Thankfully it landed in garages. Because if it had landed on a school or somewhere else crowded, even a concrete warhead could have caused devastating casualties. We were lucky.
But this does not tell us what the next launch will look like or whether Russia has had enough time to correct those problems. Maybe they now have proper explosive warheads ready. Maybe they do not. Maybe explosives have been removed from warheads and repurposed elsewhere. We simply do not know.
But what we can say is that the system is creaking. The entire system is under strain for many reasons. Russia has repeatedly taken technically skilled personnel from missile regiments and other specialized units and sent them to the front because they need experienced officers and soldiers there. Every time you do that, you weaken the quality of the organization they came from.
They have been weakening missile regiments, nuclear units, air-defense regiments, and other technical organizations because they need personnel to manage the constant turnover at the front. You cannot keep doing that forever.
Eventually the quality of those organizations declines. And that is exactly what has been happening.
— Speaking of strain on the system, you’re in Latvia now, correct?
— Yes, I’m in Riga this week.
Interviewer: Russia is spoofing GPS signals from Kaliningrad. We all know that.
It is deliberately trying to interfere with navigation, throw Ukrainian drones off course, and in some cases redirect them into Baltic airspace — including Latvia, where you are now. You’ve said before that this exposes serious weaknesses in the region’s security architecture.
From a military perspective, why do NATO countries still limit themselves to documenting these incidents rather than taking stronger technical countermeasures against Russian electronic warfare systems?
— That’s a fair question. We recently saw two drones strike an oil terminal. Another drone disappeared entirely and nobody knows where it went. There was also a drone in Estonia that was shot down by NATO air-policing aircraft. Then last night a drone struck an apartment building in Romania and injured a civilian.
And all we heard afterwards were the usual statements about NATO protecting its members and expressions of concern. We were incredibly lucky. Had that drone struck the building at a slightly different angle, there could easily have been several fatalities.
So why isn’t NATO doing more? You can call it caution, fear, or something else. But many people are frightened of taking the next step. Russia has traditionally been strong in two areas: electronic warfare and artillery.
They have lost much of their artillery advantage because of drones, but they remain highly capable in electronic warfare.

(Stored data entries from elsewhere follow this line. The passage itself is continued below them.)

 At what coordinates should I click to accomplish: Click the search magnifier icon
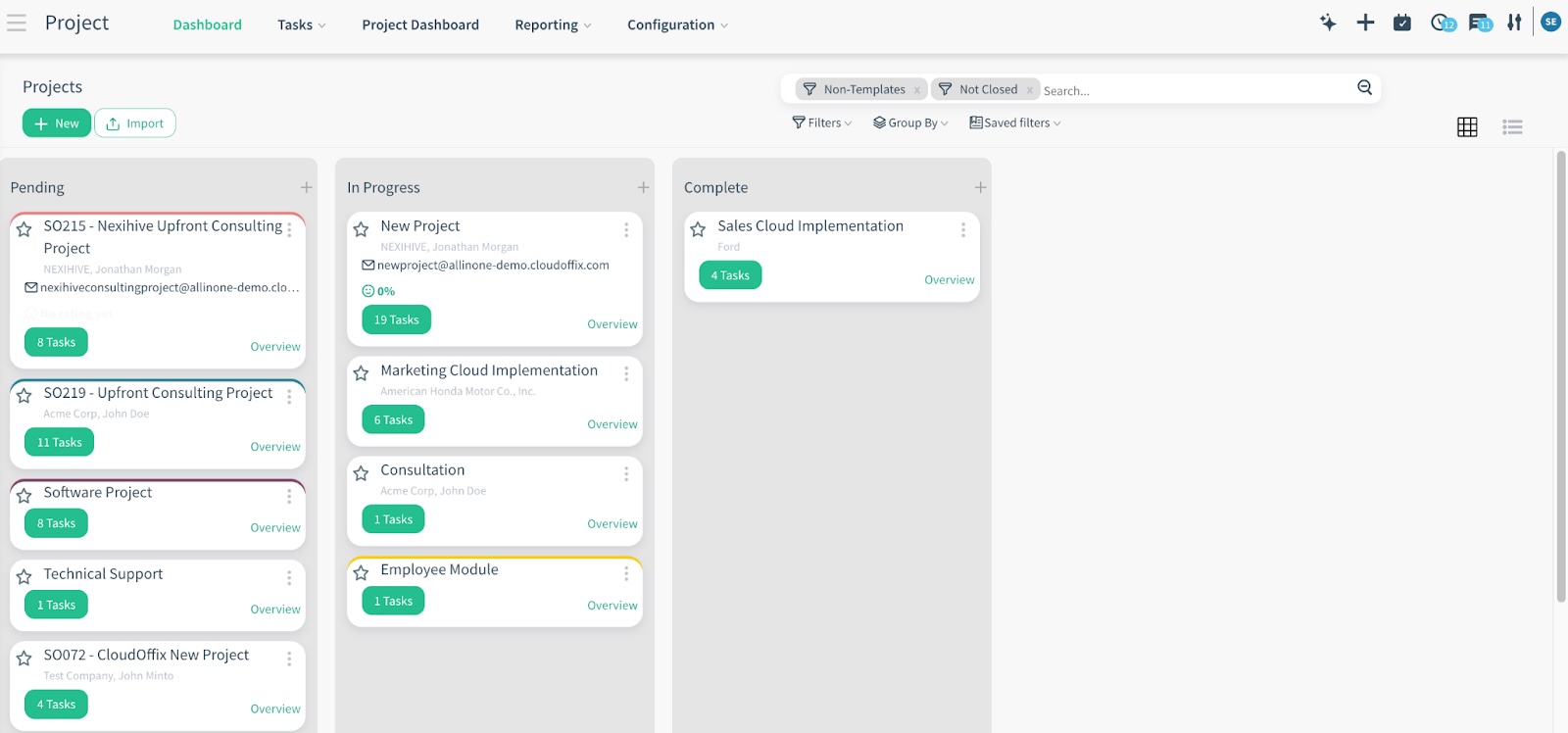coord(1364,88)
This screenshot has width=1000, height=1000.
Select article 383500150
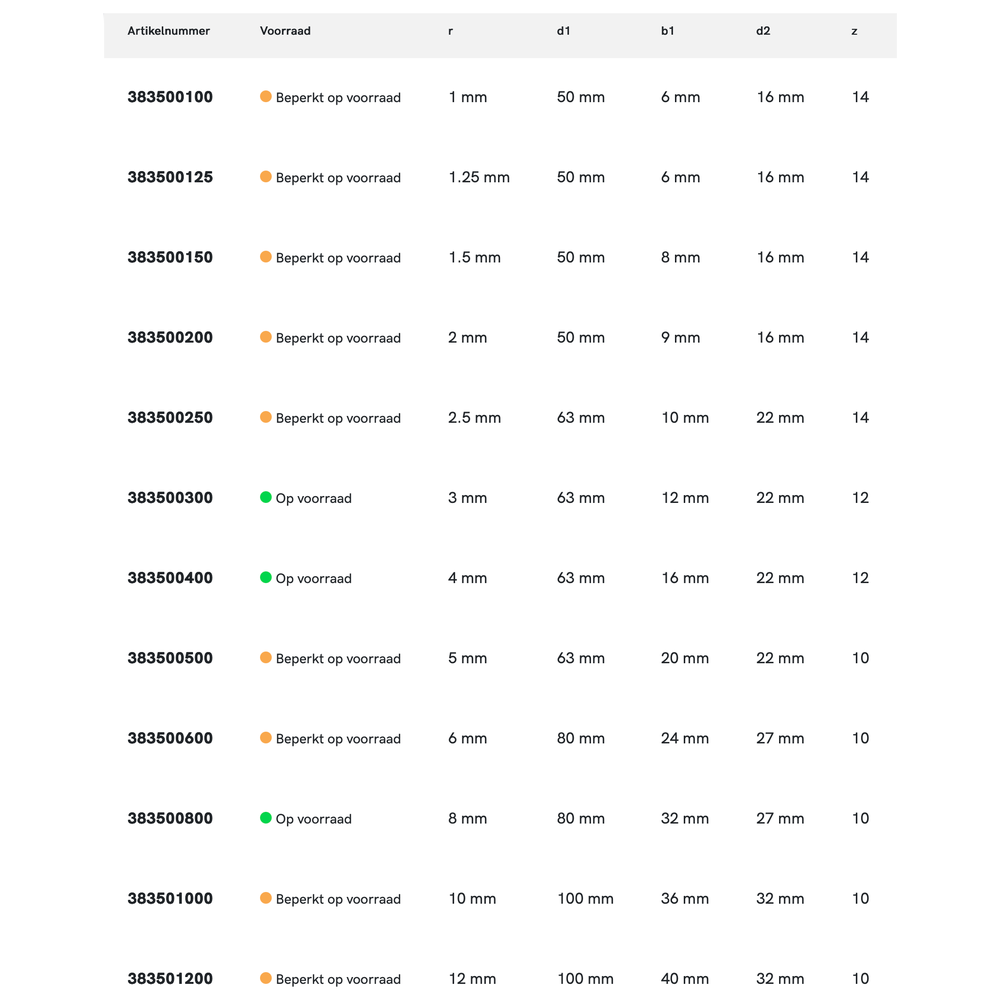pyautogui.click(x=170, y=257)
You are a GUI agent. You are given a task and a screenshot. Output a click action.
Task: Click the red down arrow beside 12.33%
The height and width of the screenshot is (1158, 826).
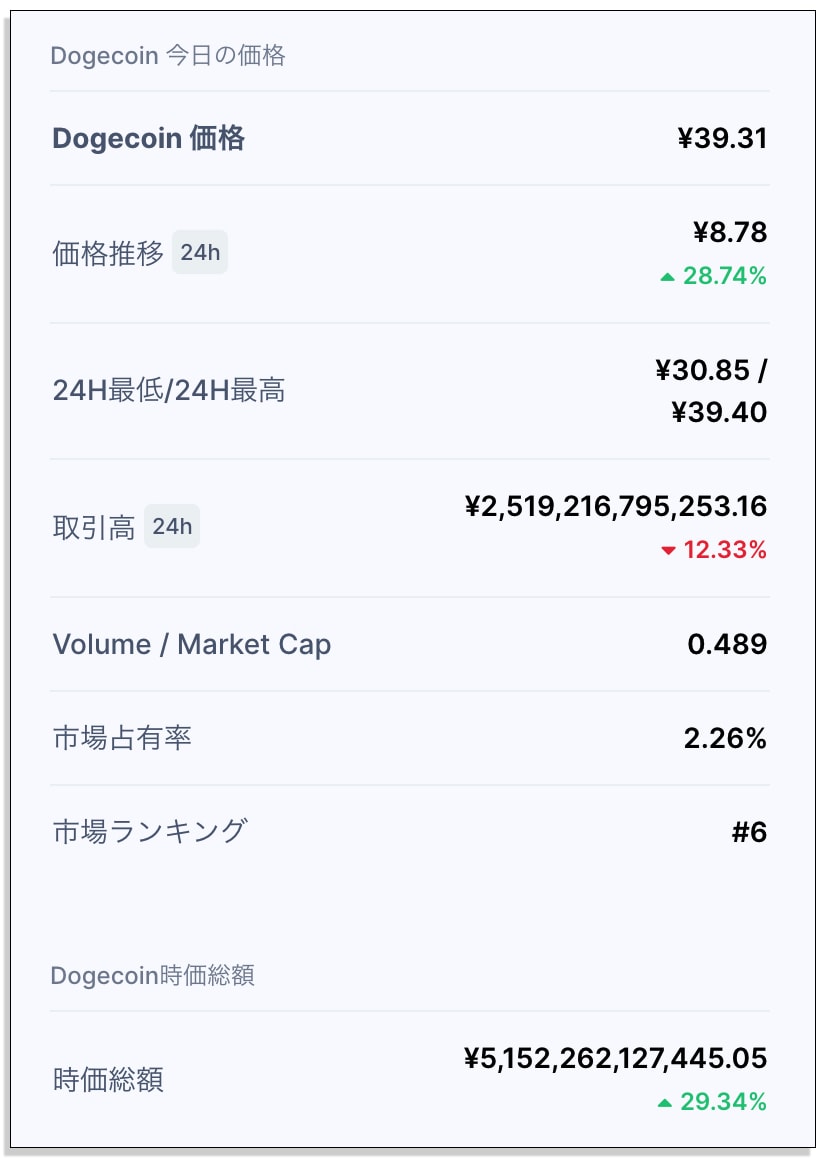tap(669, 551)
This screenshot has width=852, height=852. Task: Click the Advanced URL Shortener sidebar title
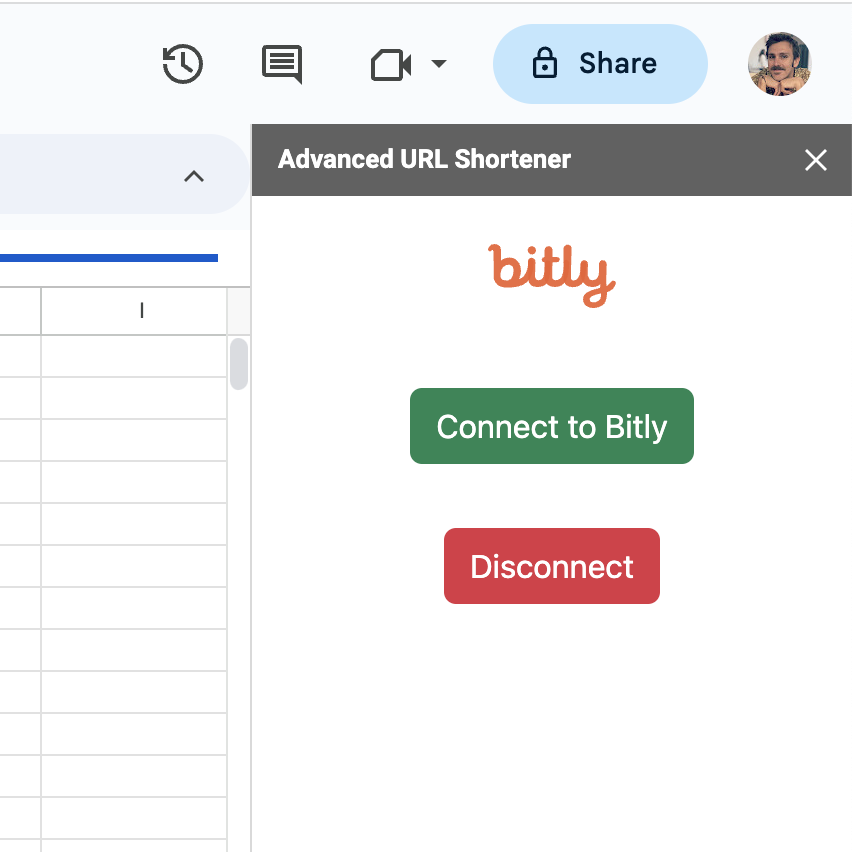pyautogui.click(x=424, y=160)
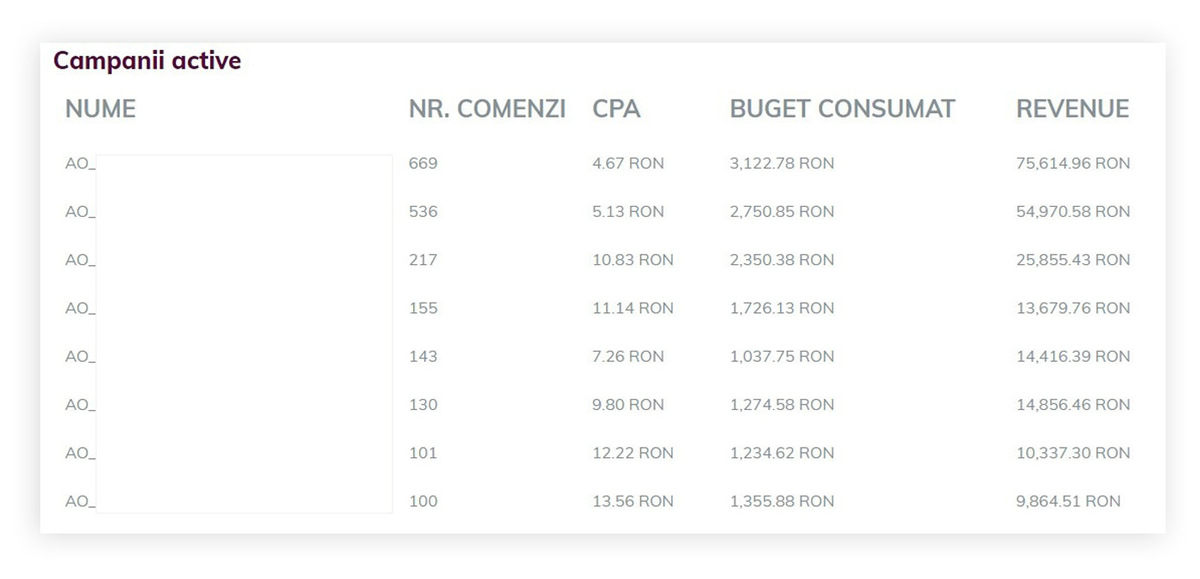The height and width of the screenshot is (579, 1200).
Task: Click the CPA column header
Action: point(616,109)
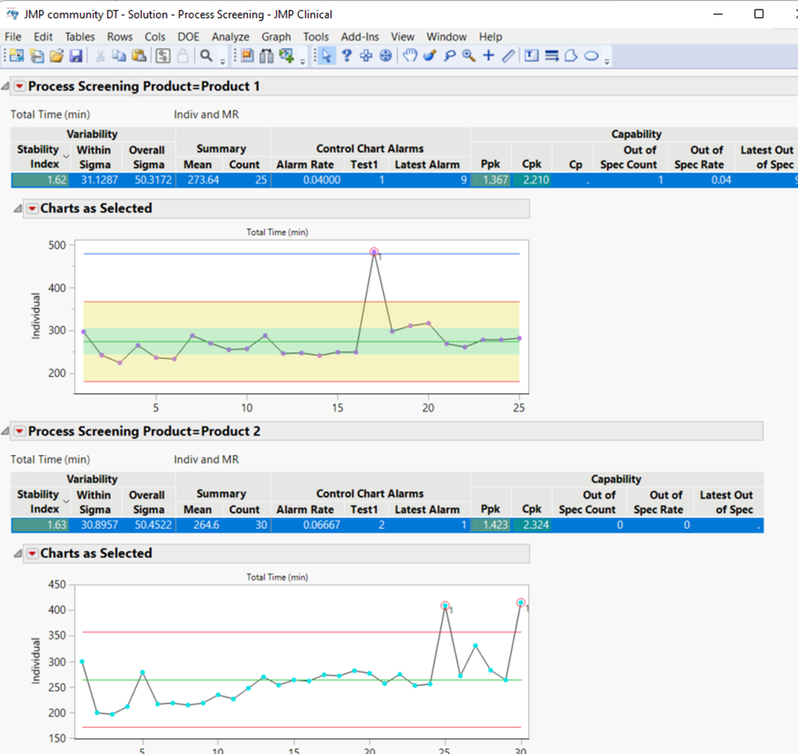Select the Magnifier zoom tool
Image resolution: width=798 pixels, height=754 pixels.
click(x=468, y=56)
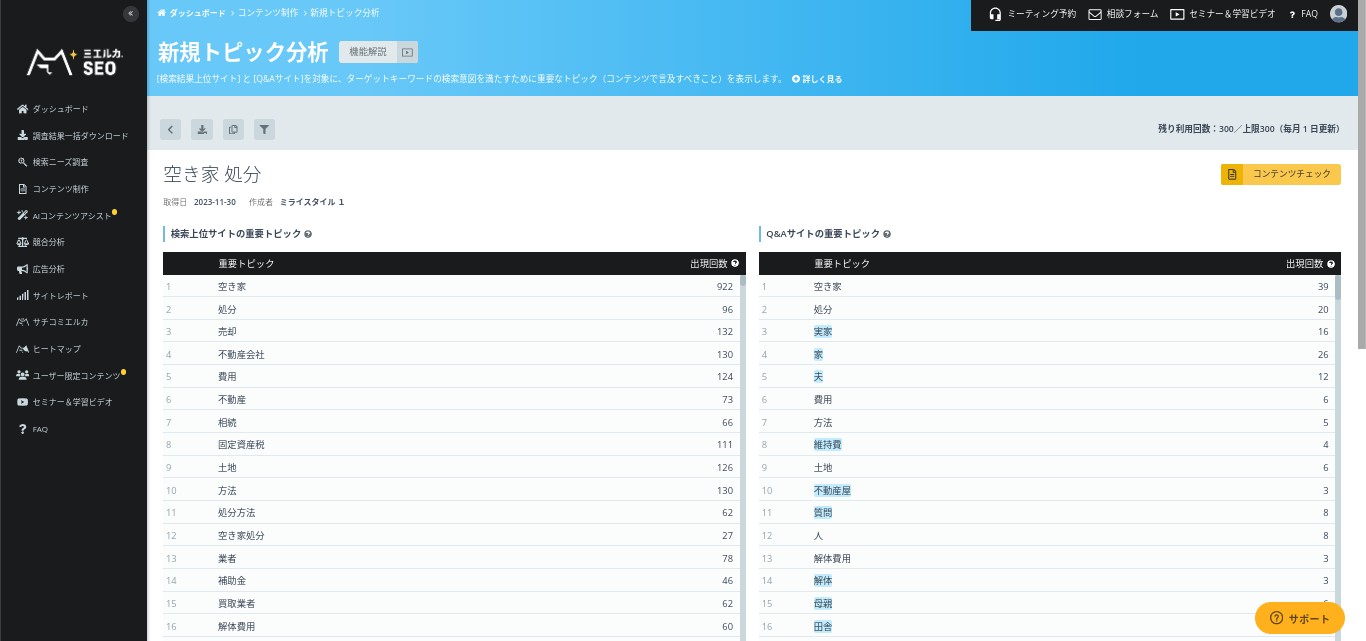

They are still very good at it. They continue adapting and evolving in that area. The bigger problem is geopolitical. NATO is struggling with this challenge.
Many countries still do not fully understand what drones and electronic warfare have done to modern warfare or the scale of that transformation.
Some still believe that technological solutions will soon remove drones from the battlefield and allow a return to traditional maneuver warfare. I’m not convinced that will happen.
— Well, Mr. Grant, we’ll see what happens. Thank you very much for your time. Every time we speak, I feel my level of military understanding rises a little higher. I hope the same is true for our viewers.
— We are going to win. I’ve said it all along. We are going to win. We are getting better. We just need to keep going and not allow Russia to secure some kind of half-peace, frozen peace, or manipulated peace.
Russia is on the back foot. The initiative has shifted to Ukraine.